**(a) **It's enough to prove the following:

If there exists $\displaystyle r,s \in K$ such that $\displaystyle d(f(r),f(s))>d(r,s)$, then there exists $\displaystyle t,u \in K$ such that $\displaystyle d(f(t),f(u))<d(t,u)$.

**Proof: **Suppose not and $\displaystyle \forall x,y \in K

$, $\displaystyle d(f(x),f(y)) \ge d(x,y).$ Define a sequence $\displaystyle (f_n)$ as follows:

$\displaystyle f_1=f$

$\displaystyle f_2=f\circ f$

$\displaystyle \vdots$

$\displaystyle f_n=f \circ f_{n-1}$

$\displaystyle \vdots$

Since we have for $\displaystyle x,y \in K$, $\displaystyle d(f(x),f(y)) \ge d(x,y)$, then $\displaystyle d(f_n(x),f_n(y)) \ge d(x,y).$ Since $\displaystyle K$ is a compact metric space, it is sequentially compact, so the sequence $\displaystyle (f_n(x))$ has a Cauchy subsequence $\displaystyle (f_{n_j}(x))$. So for $\displaystyle \varepsilon > 0$ pick $\displaystyle m$ such that for $\displaystyle k \ge 1$

$\displaystyle d(f_{n_{m+k}}(x),f_{n_m}(x)) < \frac{\varepsilon}{2}$

$\displaystyle d(f_{n_{m+k}}(y),f_{n_m}(y)) < \frac{\varepsilon}{2}$.

Then we 'go back' $\displaystyle n_m$ times to get

$\displaystyle d(f_{n_{m+k}-n_m}(x),x) \le d(f_{n_{m+k}}(x),f_{n_m}(x)) <\frac{\varepsilon}{2}$

$\displaystyle d(f_{n_{m+k}-n_m}(y),y) \le d(f_{n_{m+k}}(y),f_{n_m}(y)) <\frac{\varepsilon}{2}$.

Therefore,

$\displaystyle d(f(x),f(y)) \le d(f_{n_{m+k}-n_m}(x),f_{n_{m+k}-n_m}(y))$

$\displaystyle \le d(x,y)+d(f_{n_{m+k}-n_m}(x),x)+d(f_{n_{m+k}-n_m}(y),y)$

$\displaystyle <d(x,y)+\varepsilon $,

and since $\displaystyle \varepsilon$ is arbitrary, $\displaystyle d(f(x),f(y))< d(x,y)$, a contradiction.

**(b)** Since $\displaystyle f$ is an isometry, it is clearly injective and continuous. If $\displaystyle C \subseteq K$ is closed, then it is compact. Therefore, $\displaystyle f(C)$ is compact, which implies that $\displaystyle f(C)$ is closed ($\displaystyle K$ is Hausdorff).

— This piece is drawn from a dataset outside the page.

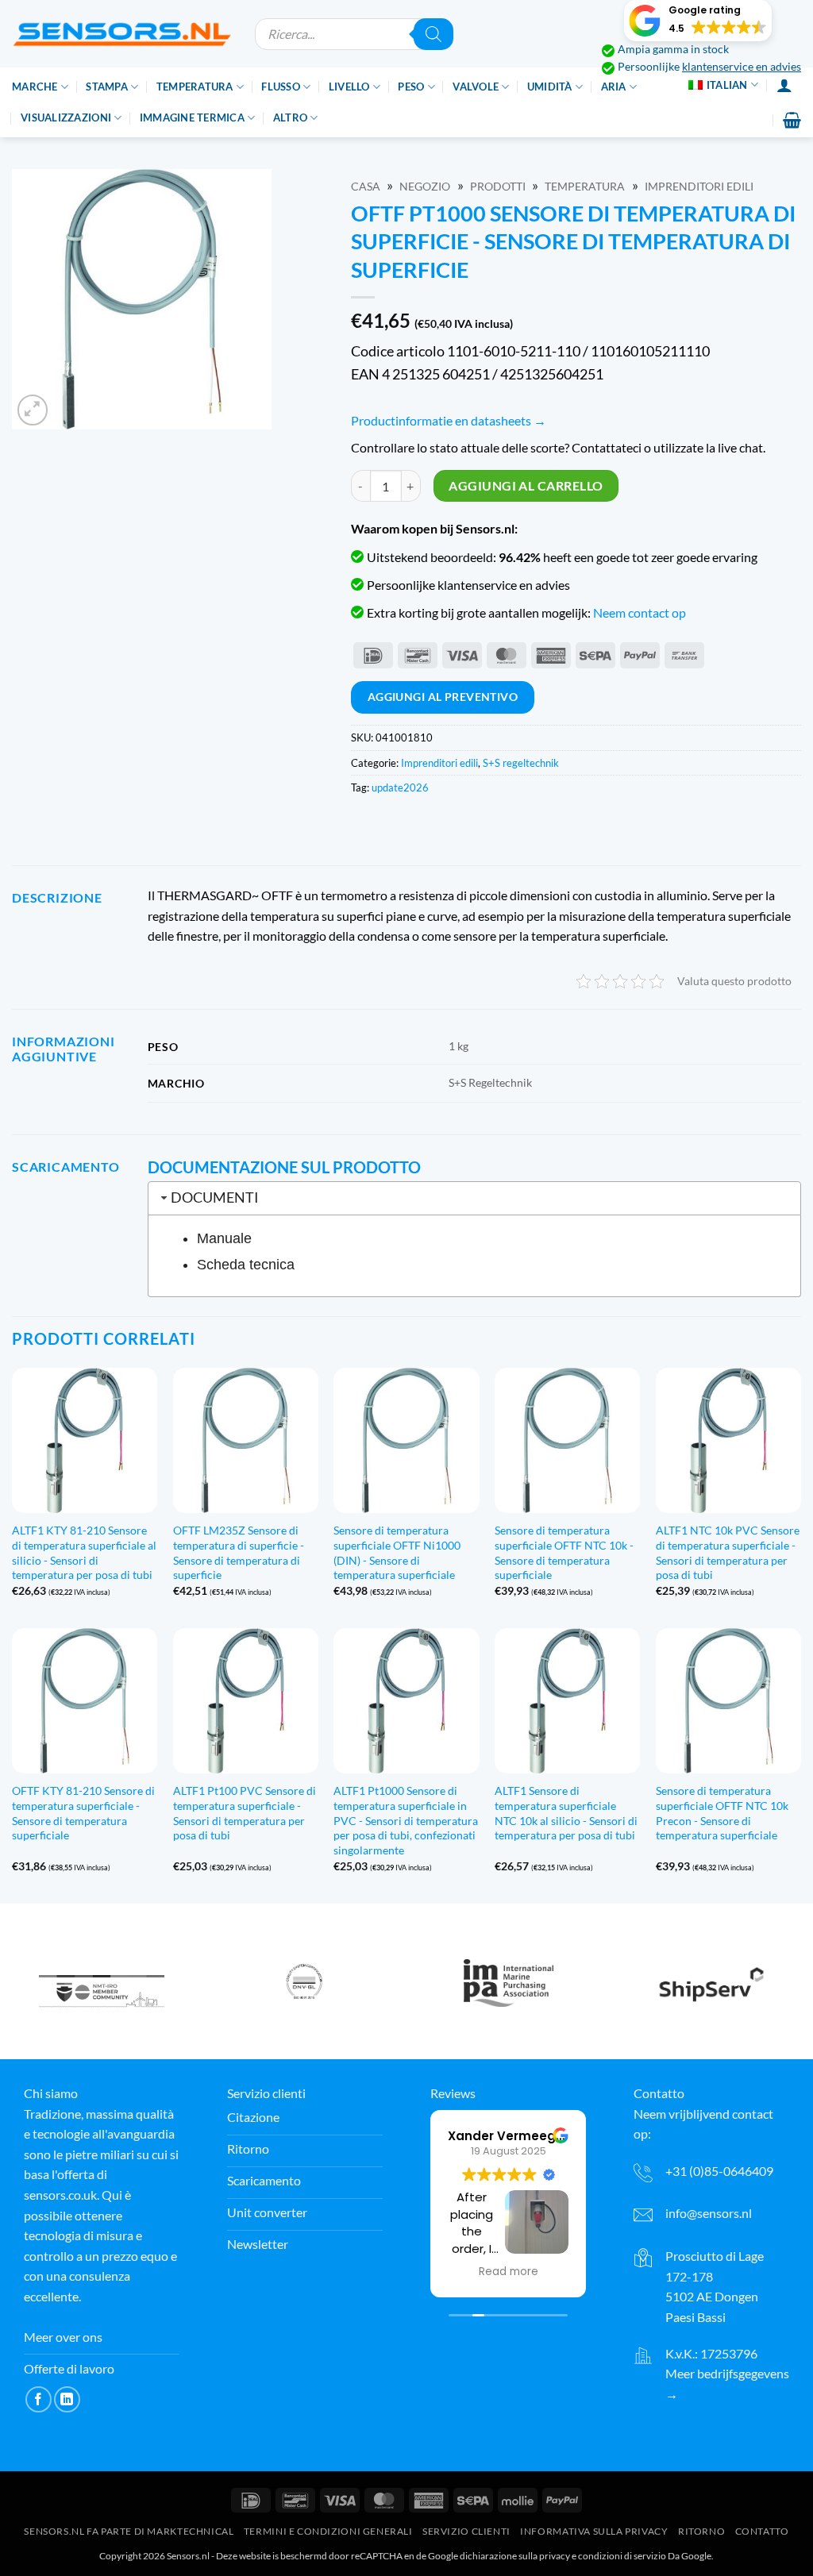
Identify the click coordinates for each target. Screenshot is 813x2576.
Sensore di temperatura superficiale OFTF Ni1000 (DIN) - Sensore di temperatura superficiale (396, 1552)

Suppose $\displaystyle f$ is not surjective. Then let $\displaystyle x_0 \in K-f(K)$. Since $\displaystyle f(K)$ is closed, $\displaystyle K-f(K)$ is open. Then for $\displaystyle \varepsilon >0, \, \, B_{\varepsilon}(x_0) \subseteq K-f(K)$, so for $\displaystyle x \in f(K)$, $\displaystyle d(x_0,x) \ge \varepsilon$.

Define a sequence as follows:

$\displaystyle x_1=f(x_0)$

$\displaystyle x_2=f(x_1)$

$\displaystyle \vdots$

$\displaystyle x_n=f(x_{n-1})$

$\displaystyle \vdots$

and let $\displaystyle X_n=\{x_1,x_2,\dots , x_n\}.$ I claim that $\displaystyle d(x_i,x_j) \ge \varepsilon$ for $\displaystyle i \not= j$. Prove by induction.

Since $\displaystyle x_1 \in f(K)$, $\displaystyle d(x_0,x_1) \ge \varepsilon$. Suppose it's true for the elements of $\displaystyle X_n$ for $\displaystyle n \ge 1$. We must show that $\displaystyle d(x_i,x_{n+1}) \ge \varepsilon$ where $\displaystyle x_i \in X_n$. It's true for $\displaystyle i=0$ since $\displaystyle x_{n+1} \in f(K)$. If $\displaystyle i>0$, then $\displaystyle d(x_i,x_{n+1})=d(f(x_{i-1}),f(x_n))=d(x_{i-1},x_n) \ge \varepsilon$ since $\displaystyle x_{i-1},x_n \in X_n$. Let

$\displaystyle X=\bigcup_{n \in \mathbb{N}}X_n$.

Then $\displaystyle X$ is a discrete set. Since $\displaystyle X$ is an infinite set with no limit point, $\displaystyle K$ is not limit point compact, a contradiction.